- Marroquín in 2006
- Born: Raúl Osiel Marroquín Reyes 1 September 1980 (age 45) Tampico, Tamaulipas, Mexico
- Other names: The Sadist; The Rainbow Killer;
- Occupation: Former Mexican Army officer (first sergeant)
- Criminal status: Incarcerated
- Convictions: Murder x4; Kidnapping x6; Hate crime;
- Criminal penalty: 280 years in prison

Details
- Victims: 4
- Span of crimes: September – December 2005
- Country: Mexico
- State: Mexico City
- Date apprehended: 23 January 2006
- Imprisoned at: Santa Martha Acatitla Prison, Mexico City

= Raúl Osiel Marroquín =

Mexican serial killer (born 1980)

Raúl Osiel Marroquín Reyes (born 1 September 1980), known as The Sadist and The Rainbow Killer, is a Mexican serial killer who kidnapped and tortured six young men in 2005, killing four of them.

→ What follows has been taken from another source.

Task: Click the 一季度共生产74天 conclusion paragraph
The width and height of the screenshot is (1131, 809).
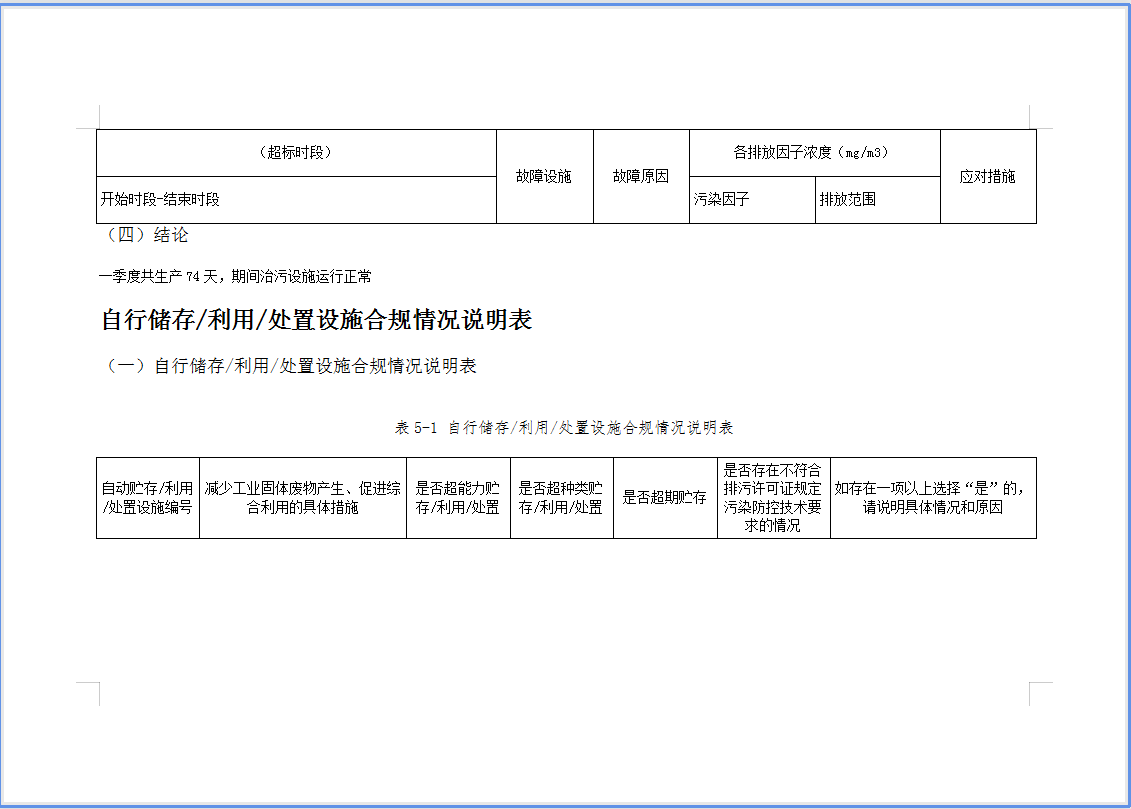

An organized killer, Marroquín was motivated by his sheer hatred for gay men, luring them from Mexico City's Zona Rosa and taking them to his apartment where he would brutally torture the youths before killing them. His case is regarded as an infamous example of homophobia in Mexico. (Note: Marroquín's case led to debate about this issue in Mexico, including the treatment by media, which initially nicknamed Marroquín El Matajotos, which in Spanish stands as The Fags' Killer.)

== Early life, military career and early crimes ==
Raúl Osiel Marroquín Reyes was born on 1 September 1980 in Tampico, in the state of Tamaulipas, the son of Roberto Marroquín and Gloria Reyes. His father was described as cold and extremely homophobic, inculcating the hatred for gay men in young Marroquín since an early age. Although Marroquín refused to address the coldness and lack of affection in his childhood, his father was known for the authoritarian behavior while raising him.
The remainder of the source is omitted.